On 01/03/13 21:12, Brian Candler wrote:
> On Fri, Mar 01, 2013 at 03:30:07PM +0600, Nikita A Kardashin wrote:
>>     If I try to execute above command inside virtual machine (KVM), first
>>     time all going right - about 900MB/s (cache effect, I think), but if I
>>     run this test again on existing file - task (dd) hungs up and can be
>>     stopped only by Ctrl+C.
>>     Overall virtual system latency is poor too. For example, apt-get
>>     upgrade upgrading system very, very slow, freezing on "Unpacking
>>     replacement" and other io-related steps.
>>     Does glusterfs have any tuning options, that can help me?
>
> If you are finding that processes hang or freeze indefinitely, this is not
> a question of "tuning", this is simply "broken".
>
> Anyway, you're asking the wrong person - I'm currently in the process of
> stripping out glusterfs, although I remain interested in the project.
>
> I did find that KVM performed very poorly, but KVM was not my main
> application and that's not why I'm abandoning it.  I'm stripping out
> glusterfs primarily because it's not supportable in my environment, because
> there is no documentation on how to analyse and recover from failure
> scenarios which can and do happen. This point in more detail:
> http://www.gluster.org/pipermail/gluster-users/2013-January/035118.html
>
> The other downside of gluster was its lack of flexibility, in particular the
> fact that there is no usage scaling factor on bricks, so that even with a
> simple distributed setup all your bricks have to be the same size.  Also,
> the object store feature which I wanted to use, has clearly had hardly any
> testing (even the RPM packages don't install properly).
>
> I *really* wanted to deploy gluster, because in principle I like the idea of
> a virtual distribution/replication system which sits on top of existing
> local filesystems.  But for storage, I need something where operational
> supportability is at the top of the pile.

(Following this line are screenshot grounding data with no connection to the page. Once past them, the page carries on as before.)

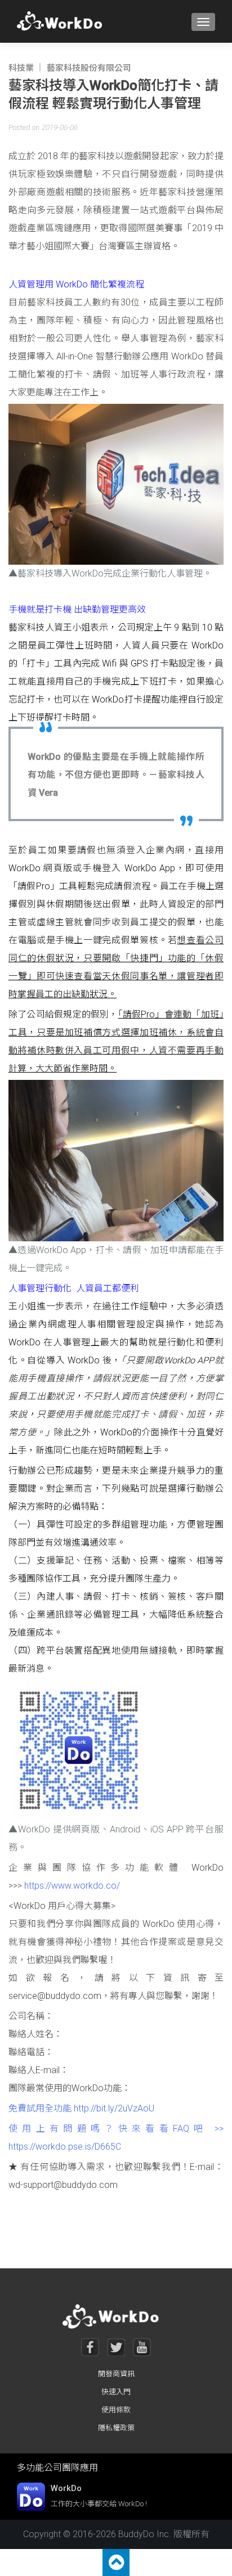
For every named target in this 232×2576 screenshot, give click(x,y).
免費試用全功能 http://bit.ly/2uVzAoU (81, 2108)
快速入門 (116, 2392)
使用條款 (116, 2410)
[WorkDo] (62, 21)
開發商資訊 (116, 2374)
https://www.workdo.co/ (72, 1885)
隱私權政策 (116, 2428)
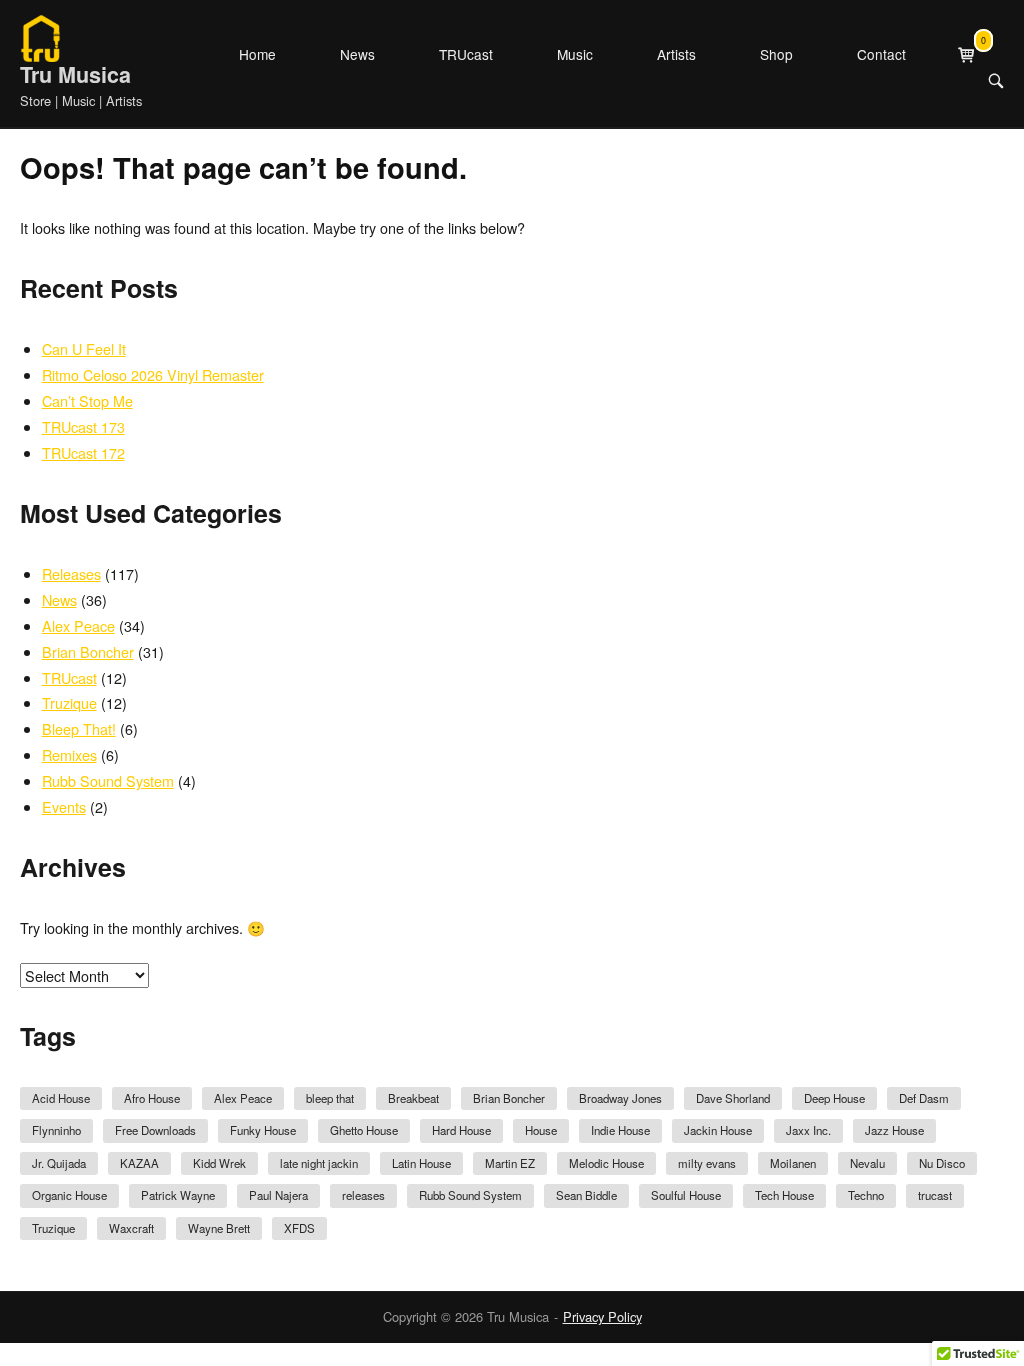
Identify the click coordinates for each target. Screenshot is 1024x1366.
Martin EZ (510, 1163)
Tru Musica (75, 74)
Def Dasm (924, 1098)
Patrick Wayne (178, 1195)
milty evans (707, 1163)
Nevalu (867, 1163)
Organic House (69, 1195)
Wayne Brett (219, 1228)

I have to agree; GlusterFS has been in use here in production for a 
while, and while it mostly works, it's been fragile and documentation 
has been disappointing. Despite 3.3 being in beta for a year, it still 
seems to have been poorly tested. For eg, I can't believe almost no-one 
else noticed that the log files were busted.. nor that the bug report 
has been around for quarter of a year without being responded to or fixed.

I have to ask -- what are you moving to now, Brian?